The benchmark results published by DeepSeek-AI show that DeepSeek-V2 Chat achieves top performance among open-source models with only 21 billion activated parameters, making it currently the best performing open source MoE language model. It beats Mixtral 8x22B and LLaMA 3-70B in some benchmarks.
In particular, the RL version of DeepSeek-V2 Chat excels at understanding Chinese, performing on par with GPT-4. However, the reasoning ability of the model still falls short of larger models such as Ernie 4.0 and the GPT-4 models.
Open Source and affordable API
Despite being a relatively young startup, founded in 2023, DeepSeek offers a set of large language models for various use cases.

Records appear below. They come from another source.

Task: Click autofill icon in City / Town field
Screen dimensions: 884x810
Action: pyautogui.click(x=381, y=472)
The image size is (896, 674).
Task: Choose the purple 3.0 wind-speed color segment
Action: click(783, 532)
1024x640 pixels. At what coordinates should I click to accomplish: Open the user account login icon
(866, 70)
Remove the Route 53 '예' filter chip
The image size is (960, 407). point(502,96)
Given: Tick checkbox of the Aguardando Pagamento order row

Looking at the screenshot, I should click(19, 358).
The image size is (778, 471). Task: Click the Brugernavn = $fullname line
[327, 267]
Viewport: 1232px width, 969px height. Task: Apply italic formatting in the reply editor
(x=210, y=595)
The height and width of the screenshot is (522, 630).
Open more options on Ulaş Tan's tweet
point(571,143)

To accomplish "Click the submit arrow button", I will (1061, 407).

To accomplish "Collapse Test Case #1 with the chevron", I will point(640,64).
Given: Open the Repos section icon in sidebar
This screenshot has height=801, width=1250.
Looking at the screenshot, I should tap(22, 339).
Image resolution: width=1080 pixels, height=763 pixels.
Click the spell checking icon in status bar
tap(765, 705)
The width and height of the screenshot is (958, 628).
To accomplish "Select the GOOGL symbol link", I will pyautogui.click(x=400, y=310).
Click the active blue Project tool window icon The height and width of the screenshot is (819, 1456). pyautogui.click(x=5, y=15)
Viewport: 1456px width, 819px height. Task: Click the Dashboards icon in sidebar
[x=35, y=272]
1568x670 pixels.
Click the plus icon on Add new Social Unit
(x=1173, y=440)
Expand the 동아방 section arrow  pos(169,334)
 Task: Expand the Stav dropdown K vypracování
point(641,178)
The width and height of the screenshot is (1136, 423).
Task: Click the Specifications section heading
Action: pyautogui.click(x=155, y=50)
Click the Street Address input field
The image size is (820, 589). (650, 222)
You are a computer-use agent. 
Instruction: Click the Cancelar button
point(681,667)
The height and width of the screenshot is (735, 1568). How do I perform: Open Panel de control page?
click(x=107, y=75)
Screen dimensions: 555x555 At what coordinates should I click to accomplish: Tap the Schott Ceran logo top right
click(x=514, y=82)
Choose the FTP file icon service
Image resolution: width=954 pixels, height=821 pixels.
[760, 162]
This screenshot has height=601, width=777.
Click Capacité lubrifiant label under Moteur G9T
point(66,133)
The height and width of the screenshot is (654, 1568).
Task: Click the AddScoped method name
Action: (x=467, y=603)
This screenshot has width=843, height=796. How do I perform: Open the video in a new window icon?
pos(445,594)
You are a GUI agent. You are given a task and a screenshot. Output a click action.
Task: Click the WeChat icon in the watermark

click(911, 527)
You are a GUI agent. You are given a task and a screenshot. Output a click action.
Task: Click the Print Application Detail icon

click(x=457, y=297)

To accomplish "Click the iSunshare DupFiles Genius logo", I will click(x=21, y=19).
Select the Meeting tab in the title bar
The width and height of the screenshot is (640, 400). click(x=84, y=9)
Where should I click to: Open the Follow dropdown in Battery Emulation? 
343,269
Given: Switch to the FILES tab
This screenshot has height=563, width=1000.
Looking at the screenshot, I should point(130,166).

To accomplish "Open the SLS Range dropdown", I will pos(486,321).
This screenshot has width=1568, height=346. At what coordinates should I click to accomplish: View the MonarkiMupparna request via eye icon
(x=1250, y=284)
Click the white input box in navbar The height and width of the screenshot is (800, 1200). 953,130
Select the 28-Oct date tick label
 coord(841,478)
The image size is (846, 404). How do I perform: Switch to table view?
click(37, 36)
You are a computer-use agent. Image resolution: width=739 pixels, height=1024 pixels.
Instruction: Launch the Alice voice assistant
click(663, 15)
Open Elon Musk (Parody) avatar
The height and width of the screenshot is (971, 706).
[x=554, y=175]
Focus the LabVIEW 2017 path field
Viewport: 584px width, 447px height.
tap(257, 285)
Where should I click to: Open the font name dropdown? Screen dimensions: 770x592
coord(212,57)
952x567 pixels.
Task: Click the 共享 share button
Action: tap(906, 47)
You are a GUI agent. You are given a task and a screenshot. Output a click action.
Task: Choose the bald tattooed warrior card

The models are open source and available for free local use. The company also provides a programming interface for easy integration into products without the need for extensive computing power.
DeepSeek's chat API is cheap, charging only $0.14 per million input tokens and $0.28 per million output tokens. By comparison, the next cheapest commercial language model, Claude 3 Haiku, costs $0.25 and $1.25, respectively.
Like other large language models, DeepSeek-V2 has some limitations, such as a lack of recent information in its training data and the presence of hallucinations. But the company plans to continue investing in large open-source models to move closer to its goal of artificial general intelligence (AGI).
For future iterations, DeepSeek aims to further improve cost efficiency and performance using the MoE architecture. While DeepSeek-V2 excels in Chinese language tasks and specific domains such as math and coding, the startup is likely to focus on higher-quality data in English and other languages for its next release, DeepSeek-V3, to better compete with models such as Claude 3 and GPT-4 on a global scale.
DeepSeek-V2 is available on Hugging Face and can be tried out for free after registering via email or Google account at chat.deepseek.com.